In the aftermath of the 2014 Ebola crisis, public-health officials, disease experts and politicians said that 11,000 painful, frightening deaths had not been in vain. Images of children dying in their mothers’ arms in Africa and the fear of Ebola transmission here at home should have been a wake-up call to the world.
At least four systematic reviews of the Ebola crisis were conducted (including one by a high-level U.N. panel on which one of us, Raj, served). All these studies called for greater global rapid-response capabilities; clearer lines of authority ending in a single, accountable leader; flexible resources, including a trained workforce that can be called quickly into aggressive action and deployed to whichever countries needed help; and a rapid-response organization capable of reacting to circumstances on the ground.
Now, the response to Zika is revealing many of the same weaknesses, allowing the virus to gain a dangerous momentum that could bring unnecessary tragedy to thousands of families and justified fear to America’s shores.
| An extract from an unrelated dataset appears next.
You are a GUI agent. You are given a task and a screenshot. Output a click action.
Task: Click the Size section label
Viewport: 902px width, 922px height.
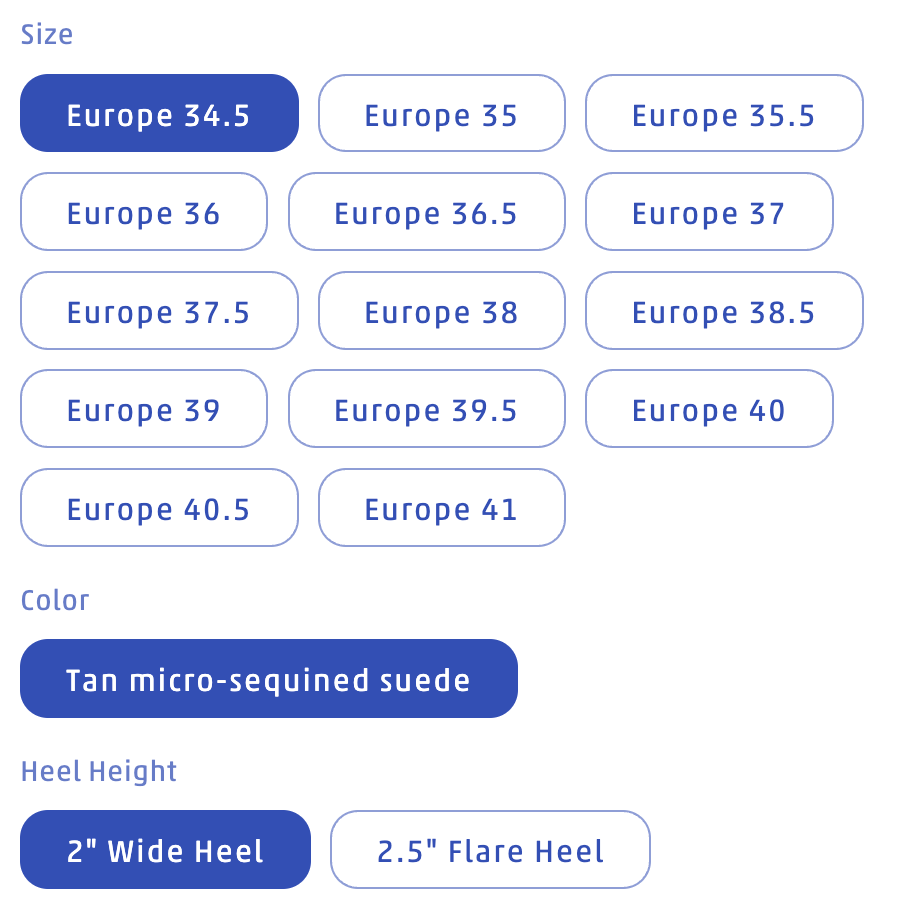[x=47, y=35]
The world is not mounting a sufficient operational response to Zika in the South and Central American countries that are at risk. Brazil, Colombia and other nations are not applying the scale of resources required to rapidly reduce transmission. Within a year, Puerto Rico could have hundreds of cases of microcephaly, leading to disastrous consequences for its already troubled and tourist-driven economy.
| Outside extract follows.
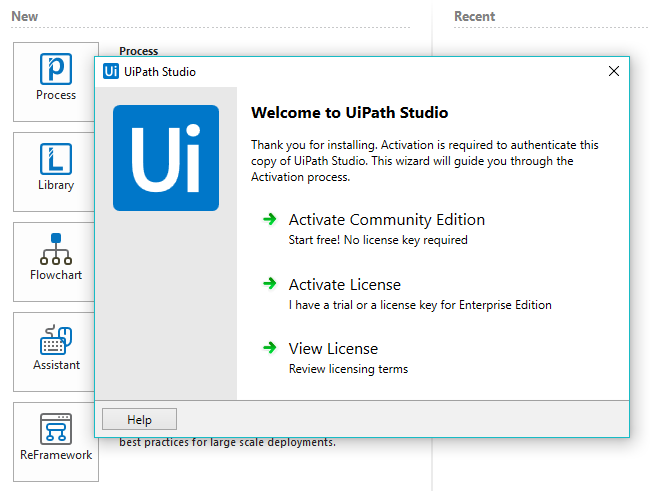Click the Process template icon
This screenshot has height=491, width=650.
coord(55,70)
Nearly every Ebola study called for the World Health Organization to create an operational entity prepared to step in and support countries that need help fighting pandemics. Given that this has not yet happened, we need a single authority tasked with the responsibility of coordinating the operational response in foreign countries — such as retired Rear Adm. Tim Ziemer. As U.S. global malaria coordinator under both President George W. Bush and President Obama, Ziemer has helped save millions of lives through mosquito control and could be tasked with one more mission.
We also need clear, evidence-based and comprehensive strategies capable of rapidly interrupting disease transmission in Central and South America. These should include data-driven insecticide spraying campaigns; widespread use of mosquitoes that mate with Zika-spreading mosquitoes and block reproduction; and immediate communications campaigns that promote using protective clothing, bug spray and condoms (because the virus can be transmitted sexually as well). Critical research into better pesticides, more accurate rapid testing and a Zika vaccine have already been prioritized and will improve the effectiveness of at-scale response to end transmission.
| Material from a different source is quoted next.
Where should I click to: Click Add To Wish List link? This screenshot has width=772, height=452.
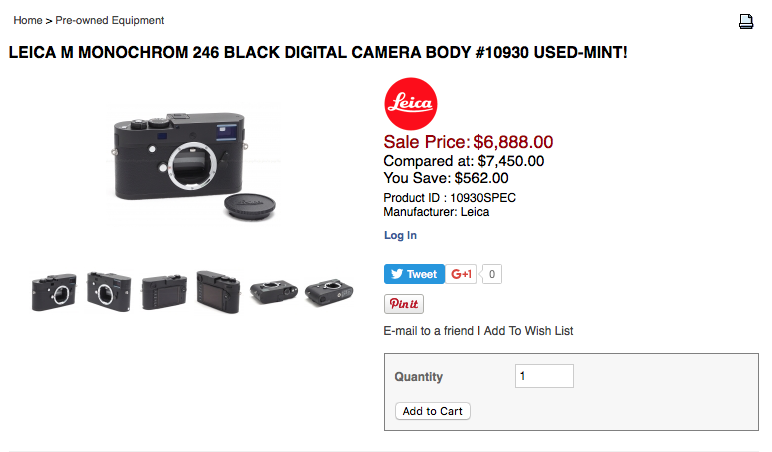528,331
To succeed, we need resources — both financial resources and trained people willing to put themselves at risk. But the U.S. budgetary and political process has been irresponsibly slow. The WHO declared a global health emergency early in February. Later that month, the Centers for Disease Control and Prevention sent a detailed request to the White House. The Senate approved a lower amount than the Obama administration proposed. The House came in with a smaller number still and proposed to divert money — with absurd pound-foolishness — from the continuing Ebola response. And now Congress has gone on vacation without passing a funding bill.
This partisan delay is tremendously dangerous. It is precisely at this stage of a pandemic that the eventual shape of an epidemic curve is determined. The effects of even small delays become magnified. And the delays on Zika response are accumulating. As CDC Director Tom Frieden has said, “Anything we don’t do now we will regret later.” That regret will come in the form of personal suffering for families that should not have to hold a young child suffering from severe birth defects.
The fight against Zika requires global leadership to coordinate a coherent, multi-country strategy committed to measurable outcomes, relentless innovation and making good use of data. Only the U.S. government has shown the ability to lead that effort. Bush fought the HIV/AIDS pandemic in Africa with a successful, evidence-based strategy. Obama demonstrated leadership by successfully investing U.S. resources to fight Ebola and creating a global health security partnership with countries around the world.
On health issues such as HIV/AIDS and Ebola, U.S. leadership — our science, technical skill, compassion and political will — has been essential to changing the course of history. On Zika, important preparations, including with federal and state authorities, are ongoing. But a heightened global focus is required to make all our efforts effective. This requires Congress to return from its recess and pass a meaningful funding bill. Each of these pandemics demonstrates how our interests as Americans and our values as the world’s truly exceptional nation lead us in the same direction: to fight with urgency and ambition for the health of the world.